|
Suspension of Eligibility
Published on February 18, 2002
Countries often update and revise public
health sanitary measures. For example, the United States Food
Safety Inspection Service (FSIS) implemented a new sanitary
measure domestically, the Pathogen Reduction/HACCP final rule.
In this case, a notice was given to each exporting country
that the new measures must be adopted by the foreign food
regulatory system in either the same way or in an equivalent
manner.
When an Importing country updates its
importing regulations, it must provide notice of the particular
sanitary measure, which must be achieved by the exporting
country at a level of protection the importing country deems
appropriate. To ensure that the importing countries maintain
equivalency, the Exporting countries first provide a written
assurance that the new Food Safety Objectives (FSO) are being
implemented and second to submit documentary evidence to support
measures implemented are equivalent. During the next on-site
foreign inspection system audit, the implementation of the
measure is verified. The Importing country will
then release one of the following final rulings:
- The Importing country recognizes that
the exporting county's alternative sanitary measure achieves
the same level of protection provided by the importing country's
measures
- The Importing country requests more
information to facilitate further consideration of the submission
or
- The Importing country rejects equivalence
of the alternative sanitary measure and provides appropriate
reasons for that decision.
Occasionally, some circumstances could result in the suspension
of eligibility and an interruption of trade. One example is
if an exporting country does not provide satisfactory documentation
of an equivalent sanitary measure. A second example could
be if a system audit reveals that an exporting country is
not implementing a public health sanitary measure in the manner
that FSIS initially determined to be equivalent. A third example
is if an emergency sanitary measure is implemented by FSIS
to address a hazard that is so severe that no product can
enter the marketplace from a foreign establishment until the
control is in place.
In December 1999, after the United States FSIS announce it
had completed its annual review of equivalent countries, of
the 37 countries evaluated, 32 had implemented an equivalent
of the new pathogen reduction/HACCP requirements. Paraguay
was suspended for both unsanitary establishment conditions
and for failing to implement E.coli requirements. Guatemala,
Honduras, Slovenia and the Dominican Republic voluntarily
delisted all establishments certified for export to the U.S.

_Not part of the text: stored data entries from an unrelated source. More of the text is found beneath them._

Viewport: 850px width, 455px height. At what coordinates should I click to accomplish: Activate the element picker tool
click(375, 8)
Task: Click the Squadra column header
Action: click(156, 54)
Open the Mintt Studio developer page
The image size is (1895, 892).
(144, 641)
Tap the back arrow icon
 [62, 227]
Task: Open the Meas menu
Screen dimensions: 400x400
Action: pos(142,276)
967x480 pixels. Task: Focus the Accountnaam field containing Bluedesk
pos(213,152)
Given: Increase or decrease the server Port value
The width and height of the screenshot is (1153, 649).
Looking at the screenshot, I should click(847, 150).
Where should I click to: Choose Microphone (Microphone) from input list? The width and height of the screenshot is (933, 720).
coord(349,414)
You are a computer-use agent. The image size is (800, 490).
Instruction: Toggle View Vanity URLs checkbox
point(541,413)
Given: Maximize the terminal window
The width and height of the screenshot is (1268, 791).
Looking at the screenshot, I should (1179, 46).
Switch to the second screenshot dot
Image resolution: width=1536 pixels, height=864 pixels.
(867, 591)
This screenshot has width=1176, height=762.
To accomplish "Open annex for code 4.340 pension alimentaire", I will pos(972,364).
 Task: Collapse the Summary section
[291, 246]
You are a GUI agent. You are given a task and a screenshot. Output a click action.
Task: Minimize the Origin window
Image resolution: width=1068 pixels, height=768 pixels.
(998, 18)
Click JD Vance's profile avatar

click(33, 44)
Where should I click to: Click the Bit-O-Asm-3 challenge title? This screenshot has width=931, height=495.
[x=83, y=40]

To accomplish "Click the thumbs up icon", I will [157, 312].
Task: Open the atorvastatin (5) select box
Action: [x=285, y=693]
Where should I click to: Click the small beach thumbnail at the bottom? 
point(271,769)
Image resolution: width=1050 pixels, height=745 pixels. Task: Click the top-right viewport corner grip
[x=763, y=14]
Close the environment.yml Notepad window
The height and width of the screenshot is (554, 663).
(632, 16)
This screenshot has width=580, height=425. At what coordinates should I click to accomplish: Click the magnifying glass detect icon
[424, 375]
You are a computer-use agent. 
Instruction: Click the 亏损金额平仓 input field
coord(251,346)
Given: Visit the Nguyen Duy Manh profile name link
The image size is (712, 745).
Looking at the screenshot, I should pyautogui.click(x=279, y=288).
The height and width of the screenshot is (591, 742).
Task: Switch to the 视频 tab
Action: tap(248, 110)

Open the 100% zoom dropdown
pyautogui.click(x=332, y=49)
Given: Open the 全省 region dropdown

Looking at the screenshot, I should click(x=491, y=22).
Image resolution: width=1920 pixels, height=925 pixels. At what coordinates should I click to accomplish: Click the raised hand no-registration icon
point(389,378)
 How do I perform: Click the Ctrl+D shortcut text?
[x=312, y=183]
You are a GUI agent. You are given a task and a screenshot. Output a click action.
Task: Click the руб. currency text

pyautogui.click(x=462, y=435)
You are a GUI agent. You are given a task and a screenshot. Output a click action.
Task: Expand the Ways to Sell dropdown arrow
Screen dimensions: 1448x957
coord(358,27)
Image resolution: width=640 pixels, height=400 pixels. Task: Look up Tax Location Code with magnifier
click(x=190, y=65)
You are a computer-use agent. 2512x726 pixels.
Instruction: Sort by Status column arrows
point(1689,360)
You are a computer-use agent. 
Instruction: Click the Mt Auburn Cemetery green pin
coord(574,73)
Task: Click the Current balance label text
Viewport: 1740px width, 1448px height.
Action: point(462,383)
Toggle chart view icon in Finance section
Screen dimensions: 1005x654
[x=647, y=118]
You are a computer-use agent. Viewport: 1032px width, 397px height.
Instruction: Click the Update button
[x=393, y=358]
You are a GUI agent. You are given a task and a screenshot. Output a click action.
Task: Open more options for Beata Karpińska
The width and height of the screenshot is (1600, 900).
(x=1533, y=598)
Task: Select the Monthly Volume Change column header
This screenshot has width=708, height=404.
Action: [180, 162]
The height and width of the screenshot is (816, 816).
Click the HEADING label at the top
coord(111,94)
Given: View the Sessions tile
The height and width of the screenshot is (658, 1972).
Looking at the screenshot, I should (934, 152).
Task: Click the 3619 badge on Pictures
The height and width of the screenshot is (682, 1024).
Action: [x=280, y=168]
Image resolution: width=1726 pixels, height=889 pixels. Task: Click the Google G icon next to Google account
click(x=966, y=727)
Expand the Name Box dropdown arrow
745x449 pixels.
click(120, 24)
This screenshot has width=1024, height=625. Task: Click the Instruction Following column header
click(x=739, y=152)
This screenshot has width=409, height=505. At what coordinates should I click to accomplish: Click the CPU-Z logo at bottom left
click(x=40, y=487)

while they continued to implement pathogen reduction/HACCP
systems.
An importer applies a rational evaluation process to determine
the initial eligibility of foreign inspection systems and
verifies, annually, that equivalence is maintained. Cumulatively,
the evaluation process summarized in this document complies
with international obligations under the SPS Agreement, comports
fully in the Importers laws, and effectively implements the
Importers inspection regulations by ensuring that domestic
consumers receive the same level of protection in imported
meat and poultry as is achieved domestically.
The degree to which consumers will trust food from an exporting
country is directly related to how effectively food production
is regulated by the foreign system. Thus, trust becomes an
equivalence issue with both food safety and trade implications.